What to do ->
Each line of the entries below that includes "Futbol" belongs in your answer.

Dataset records ->
Content starts

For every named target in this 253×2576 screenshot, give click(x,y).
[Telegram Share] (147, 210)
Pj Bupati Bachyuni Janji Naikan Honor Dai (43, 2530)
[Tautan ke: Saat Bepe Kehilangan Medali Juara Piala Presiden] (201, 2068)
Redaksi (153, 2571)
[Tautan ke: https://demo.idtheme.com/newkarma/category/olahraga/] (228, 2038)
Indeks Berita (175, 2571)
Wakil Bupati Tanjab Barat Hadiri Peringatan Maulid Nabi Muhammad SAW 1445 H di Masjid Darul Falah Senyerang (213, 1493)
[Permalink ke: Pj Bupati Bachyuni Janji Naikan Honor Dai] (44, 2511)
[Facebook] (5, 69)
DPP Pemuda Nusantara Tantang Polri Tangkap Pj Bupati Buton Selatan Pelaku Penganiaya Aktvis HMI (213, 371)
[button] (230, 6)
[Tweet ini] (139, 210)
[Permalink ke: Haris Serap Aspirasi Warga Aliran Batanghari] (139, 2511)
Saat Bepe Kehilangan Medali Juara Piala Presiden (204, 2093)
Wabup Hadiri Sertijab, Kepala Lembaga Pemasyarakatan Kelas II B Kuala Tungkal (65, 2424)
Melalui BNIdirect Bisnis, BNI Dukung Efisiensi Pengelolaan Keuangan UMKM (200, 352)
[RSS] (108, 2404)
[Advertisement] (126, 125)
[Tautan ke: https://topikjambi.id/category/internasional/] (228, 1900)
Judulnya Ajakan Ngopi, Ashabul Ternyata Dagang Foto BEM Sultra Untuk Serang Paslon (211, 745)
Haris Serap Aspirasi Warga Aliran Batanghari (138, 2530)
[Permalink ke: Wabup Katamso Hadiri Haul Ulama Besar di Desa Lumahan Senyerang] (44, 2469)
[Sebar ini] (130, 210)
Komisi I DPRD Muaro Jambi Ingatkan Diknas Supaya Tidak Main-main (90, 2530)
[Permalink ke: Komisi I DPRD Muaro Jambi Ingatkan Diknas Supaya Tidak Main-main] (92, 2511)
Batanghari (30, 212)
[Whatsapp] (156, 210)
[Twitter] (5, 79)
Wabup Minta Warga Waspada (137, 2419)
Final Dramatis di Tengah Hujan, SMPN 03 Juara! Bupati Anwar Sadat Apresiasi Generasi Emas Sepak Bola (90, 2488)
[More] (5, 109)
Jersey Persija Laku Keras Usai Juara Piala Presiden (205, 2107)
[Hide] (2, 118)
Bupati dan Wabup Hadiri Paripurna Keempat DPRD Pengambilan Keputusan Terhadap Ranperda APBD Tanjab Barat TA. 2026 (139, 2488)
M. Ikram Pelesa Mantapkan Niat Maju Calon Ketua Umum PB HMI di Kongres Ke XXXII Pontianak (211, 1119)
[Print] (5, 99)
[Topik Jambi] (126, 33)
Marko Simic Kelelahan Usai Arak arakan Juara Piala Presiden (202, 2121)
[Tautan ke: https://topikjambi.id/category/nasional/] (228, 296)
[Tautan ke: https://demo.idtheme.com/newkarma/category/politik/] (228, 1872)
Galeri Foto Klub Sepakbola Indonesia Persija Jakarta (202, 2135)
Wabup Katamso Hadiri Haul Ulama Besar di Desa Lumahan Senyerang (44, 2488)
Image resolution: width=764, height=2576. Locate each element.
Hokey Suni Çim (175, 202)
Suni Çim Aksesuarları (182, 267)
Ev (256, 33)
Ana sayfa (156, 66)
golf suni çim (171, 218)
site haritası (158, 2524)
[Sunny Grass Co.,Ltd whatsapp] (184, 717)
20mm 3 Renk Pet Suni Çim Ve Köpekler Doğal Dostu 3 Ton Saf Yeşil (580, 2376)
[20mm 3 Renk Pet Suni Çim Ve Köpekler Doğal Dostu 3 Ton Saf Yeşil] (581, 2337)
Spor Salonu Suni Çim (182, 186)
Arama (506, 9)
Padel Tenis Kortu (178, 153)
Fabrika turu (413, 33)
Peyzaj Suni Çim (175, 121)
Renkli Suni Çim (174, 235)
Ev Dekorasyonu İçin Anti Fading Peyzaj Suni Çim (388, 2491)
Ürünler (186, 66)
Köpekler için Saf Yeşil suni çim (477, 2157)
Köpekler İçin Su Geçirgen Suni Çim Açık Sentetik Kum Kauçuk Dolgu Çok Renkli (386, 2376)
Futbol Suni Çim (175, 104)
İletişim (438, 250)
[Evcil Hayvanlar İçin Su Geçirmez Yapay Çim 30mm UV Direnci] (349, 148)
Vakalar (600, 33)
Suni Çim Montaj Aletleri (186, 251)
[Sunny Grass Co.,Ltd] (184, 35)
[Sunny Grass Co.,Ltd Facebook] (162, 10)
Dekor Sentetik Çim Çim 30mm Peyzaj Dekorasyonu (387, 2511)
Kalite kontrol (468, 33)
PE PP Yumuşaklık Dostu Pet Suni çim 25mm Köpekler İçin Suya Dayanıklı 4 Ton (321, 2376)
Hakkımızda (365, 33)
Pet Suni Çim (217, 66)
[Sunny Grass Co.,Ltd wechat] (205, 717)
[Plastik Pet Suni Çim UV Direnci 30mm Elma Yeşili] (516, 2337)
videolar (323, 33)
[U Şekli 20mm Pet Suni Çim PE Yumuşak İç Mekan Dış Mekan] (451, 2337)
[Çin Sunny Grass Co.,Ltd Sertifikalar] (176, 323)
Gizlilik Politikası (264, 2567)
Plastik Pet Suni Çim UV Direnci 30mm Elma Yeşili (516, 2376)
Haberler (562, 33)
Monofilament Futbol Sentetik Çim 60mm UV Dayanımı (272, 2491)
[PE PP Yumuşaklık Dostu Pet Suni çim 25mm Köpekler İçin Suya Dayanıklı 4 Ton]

Content ends

Result of this task ->
Futbol Suni Çim (175, 104)
Monofilament Futbol Sentetik Çim 60mm UV Dayanımı (272, 2491)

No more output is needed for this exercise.